Esto no era un hecho aislado en las estrellas: los seres inteligentes de otros mundos mostraban rarezas similares. Extrañas adaptaciones.

LOS HABILIS

Al día siguiente, tras una plácida noche, cuando Aletes emergió de las aguas del río Turkana vió una columna de humo en dirección al poblado de los Ghari.
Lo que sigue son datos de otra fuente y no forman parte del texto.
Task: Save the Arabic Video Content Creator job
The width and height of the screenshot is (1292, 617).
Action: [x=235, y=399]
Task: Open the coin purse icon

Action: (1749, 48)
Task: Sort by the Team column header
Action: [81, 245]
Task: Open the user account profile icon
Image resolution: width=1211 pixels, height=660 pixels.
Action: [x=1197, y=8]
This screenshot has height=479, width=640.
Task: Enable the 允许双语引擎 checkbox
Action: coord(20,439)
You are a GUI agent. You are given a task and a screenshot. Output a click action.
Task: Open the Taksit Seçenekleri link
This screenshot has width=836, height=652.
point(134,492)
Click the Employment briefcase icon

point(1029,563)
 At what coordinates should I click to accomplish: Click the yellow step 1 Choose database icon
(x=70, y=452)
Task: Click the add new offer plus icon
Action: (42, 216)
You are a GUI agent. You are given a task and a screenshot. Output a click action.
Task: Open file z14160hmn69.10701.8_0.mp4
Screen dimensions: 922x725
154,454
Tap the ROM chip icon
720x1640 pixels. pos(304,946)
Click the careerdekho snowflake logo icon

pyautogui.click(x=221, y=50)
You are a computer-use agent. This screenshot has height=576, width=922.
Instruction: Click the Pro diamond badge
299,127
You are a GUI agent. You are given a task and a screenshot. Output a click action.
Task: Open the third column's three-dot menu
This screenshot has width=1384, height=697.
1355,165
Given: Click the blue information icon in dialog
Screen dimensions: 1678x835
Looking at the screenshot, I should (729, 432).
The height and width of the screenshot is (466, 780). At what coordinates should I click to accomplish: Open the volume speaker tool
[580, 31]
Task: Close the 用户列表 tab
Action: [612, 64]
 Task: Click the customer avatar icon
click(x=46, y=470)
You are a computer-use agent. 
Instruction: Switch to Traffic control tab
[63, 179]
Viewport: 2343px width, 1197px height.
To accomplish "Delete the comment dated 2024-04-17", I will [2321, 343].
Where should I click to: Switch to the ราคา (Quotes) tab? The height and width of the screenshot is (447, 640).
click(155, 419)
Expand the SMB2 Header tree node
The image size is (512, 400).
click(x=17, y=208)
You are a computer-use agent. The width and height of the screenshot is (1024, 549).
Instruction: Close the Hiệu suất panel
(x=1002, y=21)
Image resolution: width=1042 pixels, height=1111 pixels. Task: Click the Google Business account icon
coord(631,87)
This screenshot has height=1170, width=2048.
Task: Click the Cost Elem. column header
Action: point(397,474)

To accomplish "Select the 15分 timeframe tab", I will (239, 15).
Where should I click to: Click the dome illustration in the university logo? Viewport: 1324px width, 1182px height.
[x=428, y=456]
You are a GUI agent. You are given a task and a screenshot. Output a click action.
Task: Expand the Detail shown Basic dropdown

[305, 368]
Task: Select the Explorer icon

No había habido tormenta aquella noche y era dudoso que un rayo hubiera incendiado alguna de las acacias.

Aletes corrió cuanto pudo sobre sus sietes tentáculos en dirección al poblado. Allí encontró a los Ghari masacrados, muertos. Sintió una profunda tristeza. Al reponerse del disgusto observó que las heridas que los habían matado no eran los típicos mordiscos ni los desgarros propios de los depredadores. Al contrario, habían sido ensartados con algo parecido a lanzas primitivas, golpeados con porras rudimentarias. Sin embargo, lo más llamativo es que habían prendido fuego.

Los seres que habían hecho eso dominaban el uso del fuego. Los animales sentían miedo. Se alejaban. Sin embargo, en esos asesinos el sentimiento humano de curiosidad había sido más fuerte que el sentimiento animal de miedo. Quien hubiera cometido ese crimen era inteligente.

Usando sus electroprismáticos pudo ver un nutrido grupo de seres a unos kilómetros. Eran ellos. Esbeltos, con un lóbulo frontal prominente, un encéfalo más grande, discutían entre ellos. Hablaban con fluidez. Llamó Habilis a aquellos seres tan inteligentes, y tan raros.

Los Habilis habían llegado a la sabana del lago Turkana, y con ellos había llegado la guerra, la violencia innecesaria, la inútil crueldad y la destrucción ecológica de un bosque de acacias. El primer humano pisaba la sabana del lago Turkana y, con él, este planeta nunca volvería a ser el mismo.